Copy out the entries word for word, starting at the line with "You are a GUI" and continuing through the last line of the entries. Leave the pictures out.
====== DATA FOR PROCESSING
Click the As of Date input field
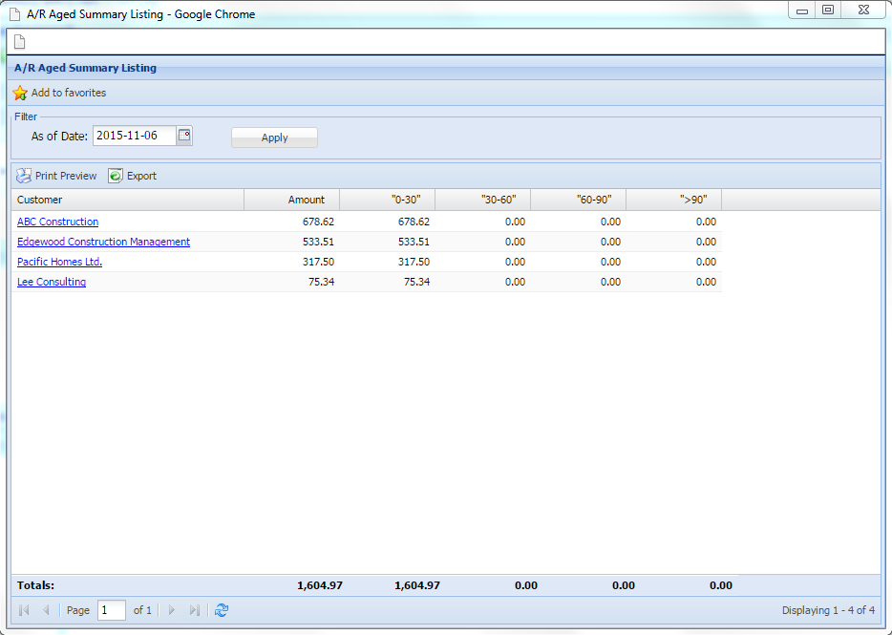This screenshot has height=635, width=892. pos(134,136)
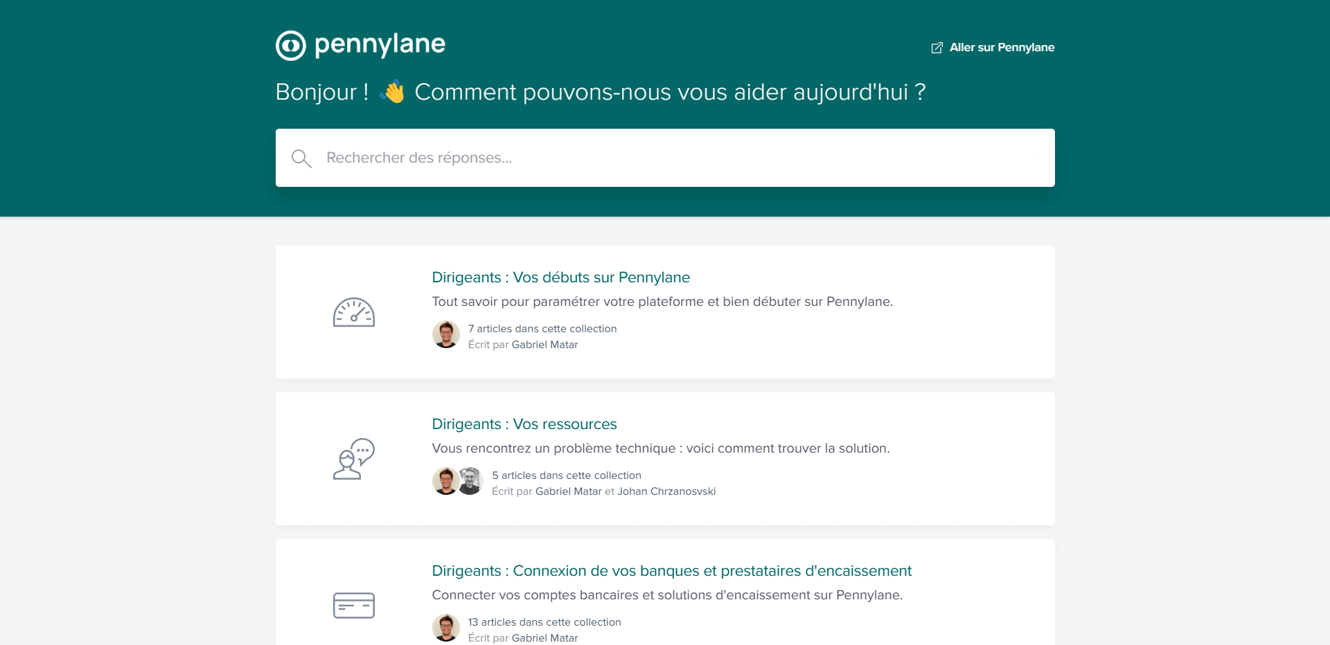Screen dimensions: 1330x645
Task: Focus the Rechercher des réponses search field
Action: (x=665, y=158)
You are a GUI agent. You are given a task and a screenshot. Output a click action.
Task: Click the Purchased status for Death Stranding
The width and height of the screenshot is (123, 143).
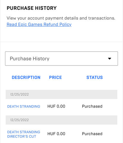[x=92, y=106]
============
[RESPONSE FOR THIS EXERCISE]:
You are a GUI agent. You are given a task and a screenshot. Output a click action.
Task: Click the Purchased status for Death Stranding
The width and height of the screenshot is (123, 143).
[x=92, y=106]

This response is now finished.